The image below shows an example of a local starting resource distribution for a typical 4 player skirmish map. Each circle represents a different region, roughly colour-coded to the type of resource it represents (green for trees, yellow for gold, grey for stone, purple for berries, white for sheep).
Pass #2: Balanced Distributions
Balanced resource distributions are prioritized next, as these are next in terms of gameplay priority.
This includes all on-map gold, stone, settlements, and religious objects. This method of distribution uses the ideas of "Contested" vs "Accessible" areas of a map to ensure that there are (1) resources the players feel they can safely colonize and harvest, and (2) resources further out in the field to fight over.
The image below shows the areas of the map that are contested between the lower-left and upper-left player.
Pass #3: Global Biome Distributions
Depending on the map, each biome may have a separate set of global distributions set to spawn.
Because this is a more specific set of data, this biome distribution takes a higher priority than the generic global distribution set outside the biome settings on the map. This ensures that any biome-specific objects you want on your map will be spawned before the generic global objects.
In all other ways, these distributions function exactly like other global distributions.
The image below shows a sample Global Biome Distribution spawned on an instance of Boulder Bay.
Pass #4: Global Distributions
Global distributions go last, due to the fact that most of the global distribution lists are comprised of our map "dressing", such as non-essential rocks, bushes, and other environment objects.
Trees are included here as well, due to their sheer quantity and relative unimportance to player strategy (individual trees as not as important as gold or stone, for example).
The image below shows all local and global regions spawned on a map.
Terrain Types
A Terrain Type is a wrapper for data that gets used to generate a part of a map.
Each Terrain Type can be characterized by: (1) what it does to terrain elevation, and (2) if it spawns something via a local distribution.

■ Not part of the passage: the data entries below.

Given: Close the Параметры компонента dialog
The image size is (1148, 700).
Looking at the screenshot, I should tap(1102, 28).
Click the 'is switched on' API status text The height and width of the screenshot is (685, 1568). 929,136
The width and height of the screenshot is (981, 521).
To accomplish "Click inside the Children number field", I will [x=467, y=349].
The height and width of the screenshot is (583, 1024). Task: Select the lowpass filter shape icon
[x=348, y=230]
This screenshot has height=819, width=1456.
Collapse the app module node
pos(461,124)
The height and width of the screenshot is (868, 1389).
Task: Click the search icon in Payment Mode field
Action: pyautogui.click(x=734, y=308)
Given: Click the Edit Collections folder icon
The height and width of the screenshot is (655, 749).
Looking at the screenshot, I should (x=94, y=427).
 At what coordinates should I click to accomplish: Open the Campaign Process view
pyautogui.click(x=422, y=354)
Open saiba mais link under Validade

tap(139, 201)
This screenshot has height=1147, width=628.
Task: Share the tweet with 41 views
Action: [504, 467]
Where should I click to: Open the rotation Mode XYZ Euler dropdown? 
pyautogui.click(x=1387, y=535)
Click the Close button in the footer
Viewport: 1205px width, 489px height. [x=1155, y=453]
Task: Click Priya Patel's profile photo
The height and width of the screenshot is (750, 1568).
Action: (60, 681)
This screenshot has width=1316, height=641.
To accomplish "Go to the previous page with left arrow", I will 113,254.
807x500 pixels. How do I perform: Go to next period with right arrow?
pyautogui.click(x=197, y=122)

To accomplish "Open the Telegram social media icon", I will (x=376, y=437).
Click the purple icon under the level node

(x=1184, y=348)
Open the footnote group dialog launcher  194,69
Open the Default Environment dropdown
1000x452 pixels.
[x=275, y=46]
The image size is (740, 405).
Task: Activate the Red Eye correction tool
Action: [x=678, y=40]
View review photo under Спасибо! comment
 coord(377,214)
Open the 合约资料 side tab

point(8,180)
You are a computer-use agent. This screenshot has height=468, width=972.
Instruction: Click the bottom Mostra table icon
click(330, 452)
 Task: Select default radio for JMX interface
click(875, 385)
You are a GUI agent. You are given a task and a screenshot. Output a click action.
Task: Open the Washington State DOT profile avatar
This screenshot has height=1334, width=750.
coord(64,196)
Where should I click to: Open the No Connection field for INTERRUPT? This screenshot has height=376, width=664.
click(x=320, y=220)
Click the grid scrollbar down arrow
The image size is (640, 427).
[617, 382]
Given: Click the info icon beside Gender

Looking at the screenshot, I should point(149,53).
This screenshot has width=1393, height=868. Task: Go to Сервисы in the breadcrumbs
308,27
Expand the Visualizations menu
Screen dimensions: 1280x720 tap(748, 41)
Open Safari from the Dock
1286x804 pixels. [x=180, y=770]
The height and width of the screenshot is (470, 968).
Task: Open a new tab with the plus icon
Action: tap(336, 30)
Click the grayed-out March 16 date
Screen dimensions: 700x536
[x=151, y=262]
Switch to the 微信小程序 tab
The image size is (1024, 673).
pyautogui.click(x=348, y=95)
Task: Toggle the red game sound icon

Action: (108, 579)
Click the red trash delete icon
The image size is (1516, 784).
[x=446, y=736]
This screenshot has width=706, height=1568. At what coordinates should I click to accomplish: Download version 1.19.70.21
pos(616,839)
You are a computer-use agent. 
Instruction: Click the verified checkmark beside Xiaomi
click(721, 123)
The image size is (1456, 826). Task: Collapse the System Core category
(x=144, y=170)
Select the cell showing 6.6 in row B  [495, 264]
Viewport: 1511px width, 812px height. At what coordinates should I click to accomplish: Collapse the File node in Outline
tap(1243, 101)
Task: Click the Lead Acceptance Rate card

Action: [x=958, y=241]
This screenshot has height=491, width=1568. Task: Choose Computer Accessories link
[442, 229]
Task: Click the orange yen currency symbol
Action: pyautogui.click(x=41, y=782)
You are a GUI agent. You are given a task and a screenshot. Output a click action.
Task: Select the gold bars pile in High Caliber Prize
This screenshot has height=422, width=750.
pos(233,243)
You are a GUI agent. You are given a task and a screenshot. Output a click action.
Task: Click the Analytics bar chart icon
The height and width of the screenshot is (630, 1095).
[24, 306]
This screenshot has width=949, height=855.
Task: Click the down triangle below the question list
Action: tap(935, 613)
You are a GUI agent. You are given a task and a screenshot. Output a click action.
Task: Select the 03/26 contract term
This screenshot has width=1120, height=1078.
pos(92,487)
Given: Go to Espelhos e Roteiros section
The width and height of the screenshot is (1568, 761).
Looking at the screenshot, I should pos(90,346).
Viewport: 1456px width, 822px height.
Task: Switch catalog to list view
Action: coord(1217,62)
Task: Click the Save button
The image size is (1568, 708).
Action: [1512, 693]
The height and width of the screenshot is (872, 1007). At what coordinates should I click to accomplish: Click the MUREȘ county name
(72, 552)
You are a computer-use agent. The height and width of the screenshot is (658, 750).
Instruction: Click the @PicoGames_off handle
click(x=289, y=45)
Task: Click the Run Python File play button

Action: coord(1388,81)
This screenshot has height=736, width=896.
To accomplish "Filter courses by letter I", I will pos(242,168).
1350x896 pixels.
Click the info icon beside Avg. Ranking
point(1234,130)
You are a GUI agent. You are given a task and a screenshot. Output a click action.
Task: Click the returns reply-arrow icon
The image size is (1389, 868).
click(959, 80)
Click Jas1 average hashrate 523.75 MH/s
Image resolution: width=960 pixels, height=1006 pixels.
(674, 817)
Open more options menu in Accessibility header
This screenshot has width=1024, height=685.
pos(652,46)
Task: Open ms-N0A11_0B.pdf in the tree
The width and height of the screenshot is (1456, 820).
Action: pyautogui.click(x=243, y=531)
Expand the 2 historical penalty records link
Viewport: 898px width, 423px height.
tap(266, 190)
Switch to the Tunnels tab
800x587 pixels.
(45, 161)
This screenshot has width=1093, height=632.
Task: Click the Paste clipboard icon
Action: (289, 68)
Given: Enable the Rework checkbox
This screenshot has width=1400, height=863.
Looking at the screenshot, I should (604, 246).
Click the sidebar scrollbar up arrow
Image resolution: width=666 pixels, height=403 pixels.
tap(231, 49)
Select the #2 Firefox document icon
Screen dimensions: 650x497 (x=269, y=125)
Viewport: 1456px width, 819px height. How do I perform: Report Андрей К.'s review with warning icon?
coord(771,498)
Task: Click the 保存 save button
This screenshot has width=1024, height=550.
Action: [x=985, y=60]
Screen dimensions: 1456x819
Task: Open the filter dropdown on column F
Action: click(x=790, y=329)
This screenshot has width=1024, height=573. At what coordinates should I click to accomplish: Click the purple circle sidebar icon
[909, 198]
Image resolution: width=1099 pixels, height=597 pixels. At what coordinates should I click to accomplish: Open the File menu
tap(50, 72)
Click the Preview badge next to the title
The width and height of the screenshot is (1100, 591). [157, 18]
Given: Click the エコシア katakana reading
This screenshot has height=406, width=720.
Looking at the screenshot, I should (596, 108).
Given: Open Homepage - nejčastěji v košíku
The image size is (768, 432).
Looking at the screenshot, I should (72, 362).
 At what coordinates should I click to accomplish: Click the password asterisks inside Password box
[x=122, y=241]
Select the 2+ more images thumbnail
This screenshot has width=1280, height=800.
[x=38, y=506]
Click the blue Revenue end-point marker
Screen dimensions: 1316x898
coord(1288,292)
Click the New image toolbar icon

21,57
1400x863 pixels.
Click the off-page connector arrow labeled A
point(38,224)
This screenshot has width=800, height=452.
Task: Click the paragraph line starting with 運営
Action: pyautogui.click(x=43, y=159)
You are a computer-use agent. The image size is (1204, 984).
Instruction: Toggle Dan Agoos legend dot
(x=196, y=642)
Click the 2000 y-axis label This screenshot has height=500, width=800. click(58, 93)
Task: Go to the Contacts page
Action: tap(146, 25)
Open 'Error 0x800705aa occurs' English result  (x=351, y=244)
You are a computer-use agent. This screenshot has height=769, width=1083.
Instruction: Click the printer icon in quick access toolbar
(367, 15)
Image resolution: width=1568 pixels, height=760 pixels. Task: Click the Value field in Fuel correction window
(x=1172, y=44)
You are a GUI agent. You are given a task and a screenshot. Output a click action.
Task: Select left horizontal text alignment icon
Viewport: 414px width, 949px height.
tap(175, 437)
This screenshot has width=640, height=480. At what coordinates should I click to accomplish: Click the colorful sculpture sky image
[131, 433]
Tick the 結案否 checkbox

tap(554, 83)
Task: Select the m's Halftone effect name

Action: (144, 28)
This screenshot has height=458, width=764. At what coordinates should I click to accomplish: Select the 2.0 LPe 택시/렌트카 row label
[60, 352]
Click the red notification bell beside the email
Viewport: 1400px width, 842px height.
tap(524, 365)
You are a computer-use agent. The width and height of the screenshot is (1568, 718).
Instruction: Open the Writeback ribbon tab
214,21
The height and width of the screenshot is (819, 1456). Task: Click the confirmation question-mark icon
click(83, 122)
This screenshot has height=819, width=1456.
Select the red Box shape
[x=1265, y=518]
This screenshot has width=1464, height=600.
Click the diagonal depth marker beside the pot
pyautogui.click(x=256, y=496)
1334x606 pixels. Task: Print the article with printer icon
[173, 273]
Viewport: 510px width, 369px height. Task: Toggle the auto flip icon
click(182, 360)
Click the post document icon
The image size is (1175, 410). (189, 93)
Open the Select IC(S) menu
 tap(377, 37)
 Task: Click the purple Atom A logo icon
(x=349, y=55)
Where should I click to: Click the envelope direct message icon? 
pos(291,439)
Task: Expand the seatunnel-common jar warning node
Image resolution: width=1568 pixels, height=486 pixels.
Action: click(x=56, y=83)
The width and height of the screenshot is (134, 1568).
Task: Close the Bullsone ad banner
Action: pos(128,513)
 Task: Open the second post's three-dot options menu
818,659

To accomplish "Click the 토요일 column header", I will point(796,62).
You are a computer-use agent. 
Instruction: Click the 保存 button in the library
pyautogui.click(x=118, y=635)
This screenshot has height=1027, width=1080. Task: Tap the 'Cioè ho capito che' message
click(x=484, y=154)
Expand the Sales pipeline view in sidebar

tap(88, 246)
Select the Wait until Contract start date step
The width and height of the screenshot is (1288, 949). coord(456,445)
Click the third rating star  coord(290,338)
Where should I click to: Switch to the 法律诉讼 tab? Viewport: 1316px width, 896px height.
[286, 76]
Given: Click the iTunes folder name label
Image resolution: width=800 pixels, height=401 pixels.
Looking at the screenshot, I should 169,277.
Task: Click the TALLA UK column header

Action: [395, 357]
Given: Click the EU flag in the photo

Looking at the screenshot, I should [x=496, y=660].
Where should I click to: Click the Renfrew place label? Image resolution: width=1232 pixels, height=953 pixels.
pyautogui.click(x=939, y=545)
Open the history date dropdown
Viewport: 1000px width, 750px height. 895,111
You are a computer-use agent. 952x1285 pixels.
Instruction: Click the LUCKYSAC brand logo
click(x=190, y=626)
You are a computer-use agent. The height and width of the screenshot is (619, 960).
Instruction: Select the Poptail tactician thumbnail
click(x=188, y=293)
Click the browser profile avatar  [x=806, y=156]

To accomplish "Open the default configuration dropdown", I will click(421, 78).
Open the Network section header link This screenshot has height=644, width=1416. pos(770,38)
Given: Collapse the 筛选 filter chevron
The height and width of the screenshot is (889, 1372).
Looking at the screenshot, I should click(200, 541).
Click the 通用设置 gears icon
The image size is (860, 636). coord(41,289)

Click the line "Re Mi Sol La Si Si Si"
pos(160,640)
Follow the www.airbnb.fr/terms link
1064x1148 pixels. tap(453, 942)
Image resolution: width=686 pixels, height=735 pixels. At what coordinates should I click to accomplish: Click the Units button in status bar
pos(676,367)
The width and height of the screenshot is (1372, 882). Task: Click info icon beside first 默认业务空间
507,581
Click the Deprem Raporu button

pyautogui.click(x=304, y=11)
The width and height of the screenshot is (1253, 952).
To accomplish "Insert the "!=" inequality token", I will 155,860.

The Terrain Table is built mostly out of different Terrain Types, with each type corresponding to one "square" of terrain.
Most of these are self explanatory, such as tt_mountains being used to create mountains. Others, such as tt_settlement_plains, are used specifically to spawn a Trade Post on flat ground, while others, like tt_player_start_classic_plains, sets a local distribution full of the standard starting resources.
In this terrain type example, there are a number of things to note:
- Global distribution blocking radius - this will control if an area around the centre of this terrain square is blocked from placing anything from the map's global distribution, including things such as forests, bushes, animals, and whatever else may be in your global distribution.
- Is lake source - if set to true, will attempt to spawn water if there is a concave shape of the terrain within the square.
- Local distribution priority - this will let you control the ordering of local distributions. A higher number will help ensure that this local distribution spawns earlier.
- Local distributions - this is a list of objects or resources that this terrain type will spawn, with a radius from the centre of this square.
- Min cliff height - this will let this square form a cliff if adjacent squares are above or below this square's height threshold.
- Terrain height params - this is what sets the terrain behavior of this terrain type.
- Higher amplitude will mean higher deviation from the base height, and is used for things like mountains.
- A positive direction bias (above 0) will mean that any variation in height from the base will tend up, making hills and mountains. A negative bias will form valleys.
- Shift variance will determine how much the height can deviate from the base height. Rolling hills and mountains will want a potentially higher variance.
- Height over width is the base height of the terrain. Higher values will give hills, lower values will give valleys, without factoring in any variance or amplitude.